* EXERCISE DESCRIPTION
Scan the entries that follow and copy out every line containing "screenshot".

SUPPLIED INFORMATION section start

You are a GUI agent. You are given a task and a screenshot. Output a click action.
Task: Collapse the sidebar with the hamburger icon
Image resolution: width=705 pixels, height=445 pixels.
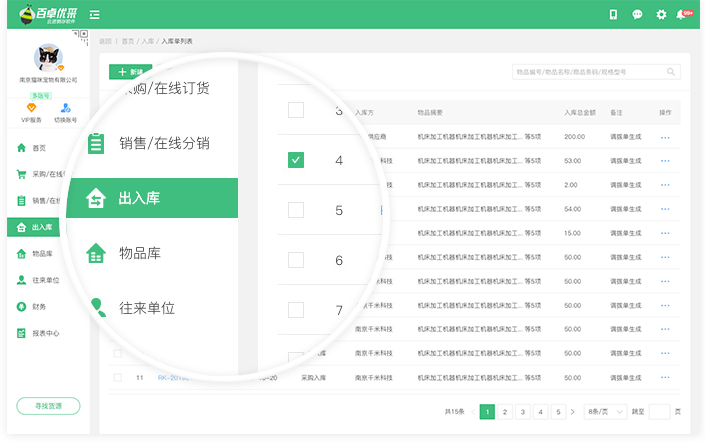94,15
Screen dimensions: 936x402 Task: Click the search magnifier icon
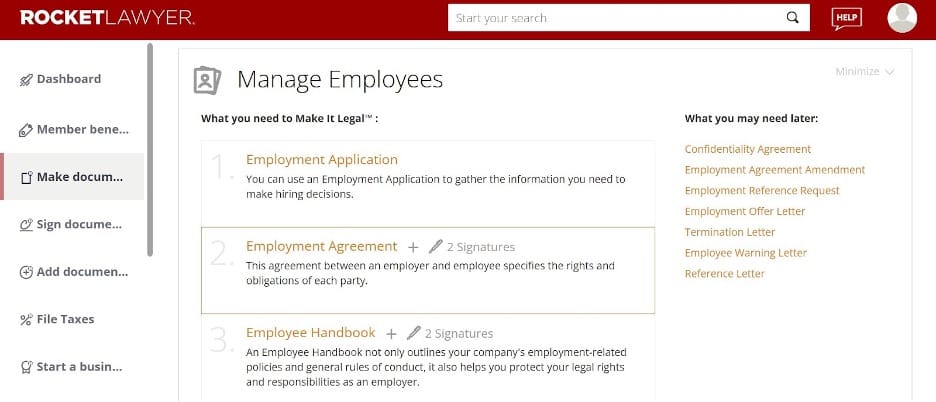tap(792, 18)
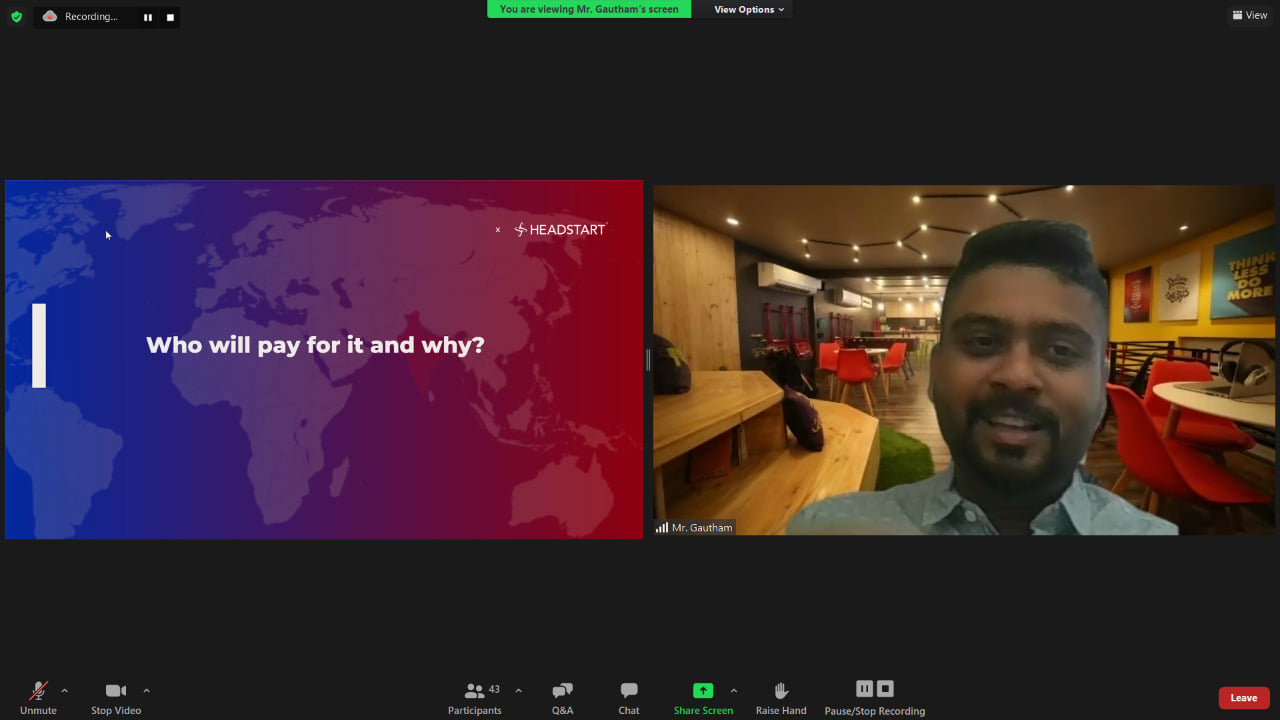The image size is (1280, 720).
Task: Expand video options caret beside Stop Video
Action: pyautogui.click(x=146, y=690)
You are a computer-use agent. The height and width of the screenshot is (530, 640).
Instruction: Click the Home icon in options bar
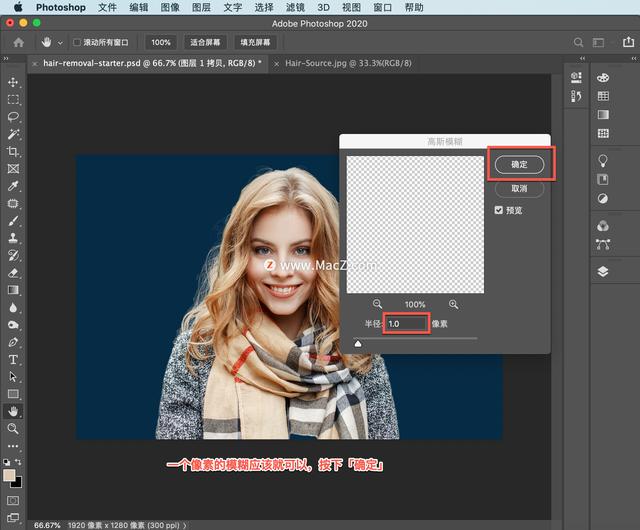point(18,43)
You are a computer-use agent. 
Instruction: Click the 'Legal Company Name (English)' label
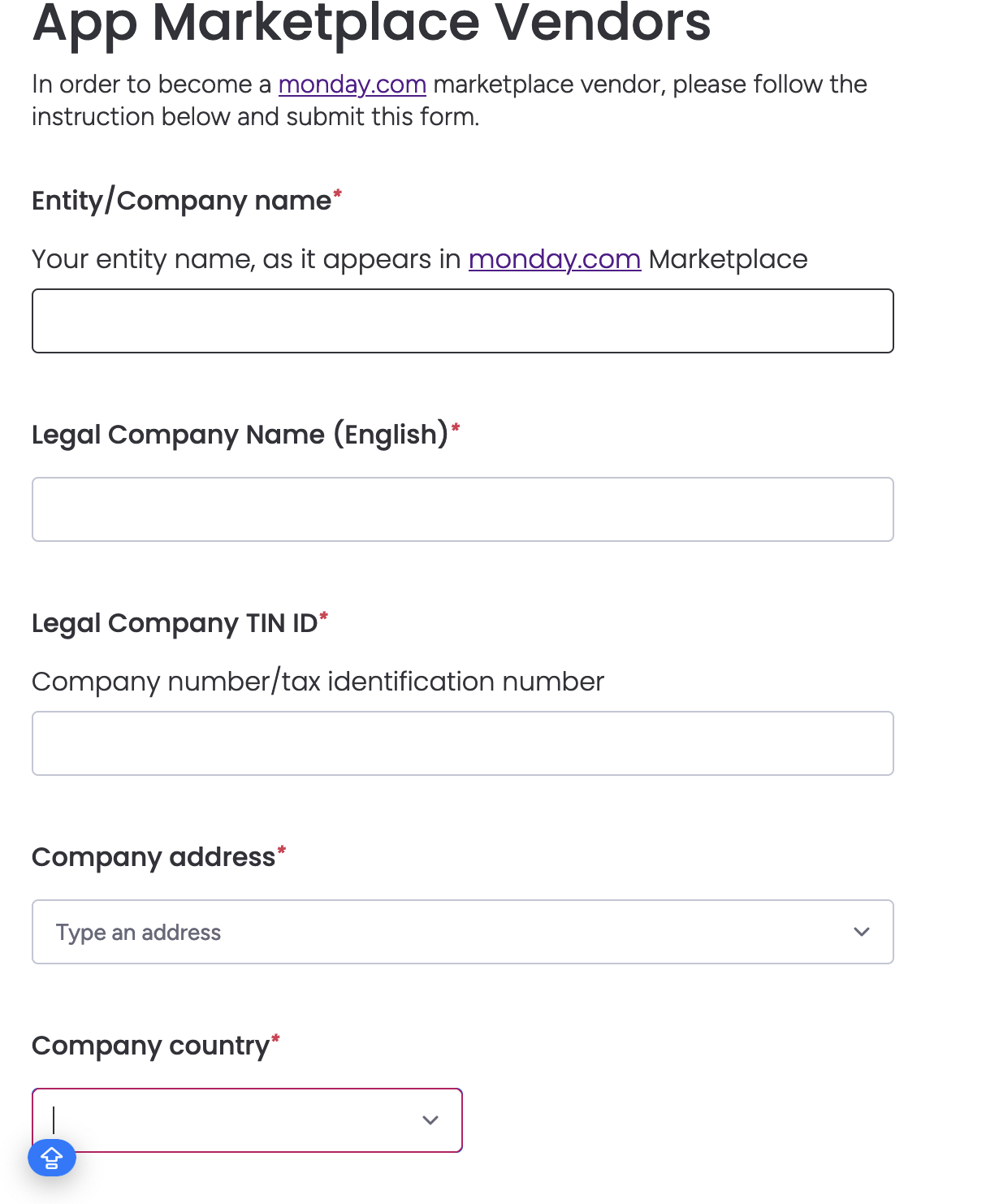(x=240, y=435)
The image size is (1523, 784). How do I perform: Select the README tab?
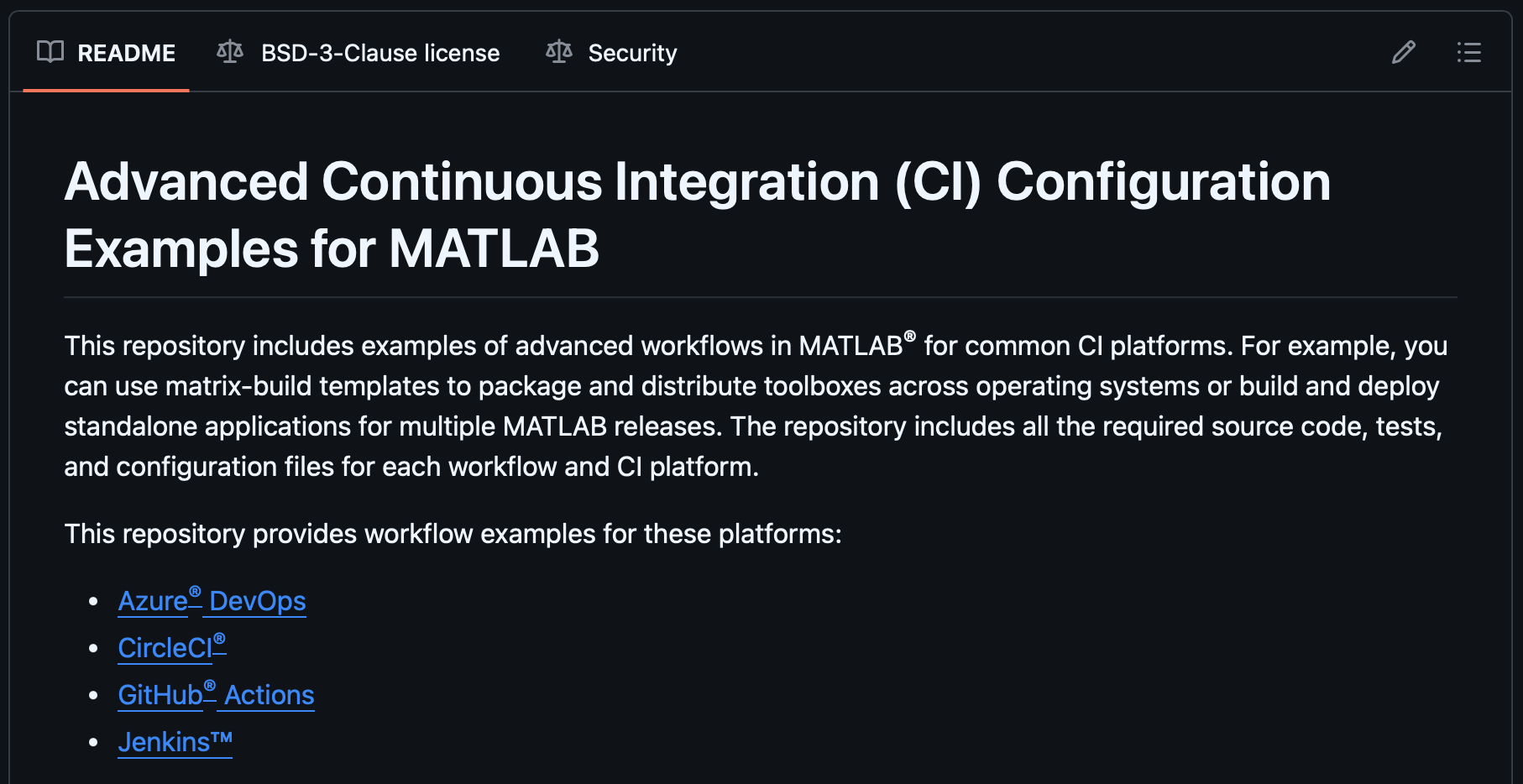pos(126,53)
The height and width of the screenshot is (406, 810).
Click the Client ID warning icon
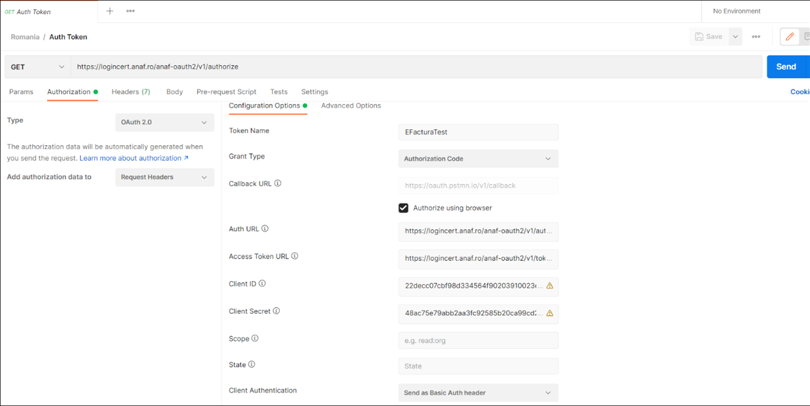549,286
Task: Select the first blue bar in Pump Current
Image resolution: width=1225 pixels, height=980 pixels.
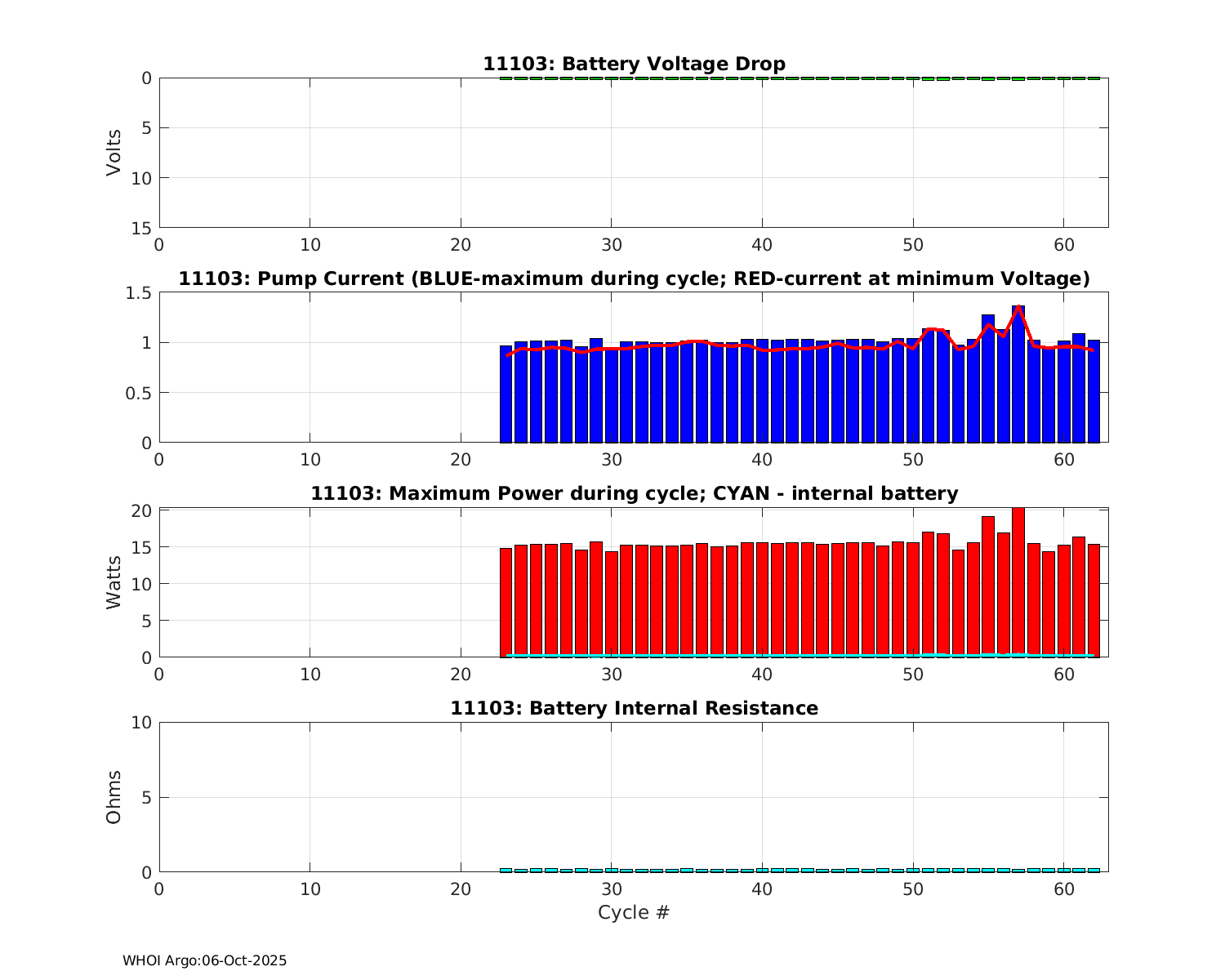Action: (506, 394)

SUPPLIED INFORMATION section end

* EXERCISE RESPONSE
You are a GUI agent. You are given a task and a screenshot. Output a click action.
You are a computer-use agent. The height and width of the screenshot is (530, 640).
The height and width of the screenshot is (406, 810).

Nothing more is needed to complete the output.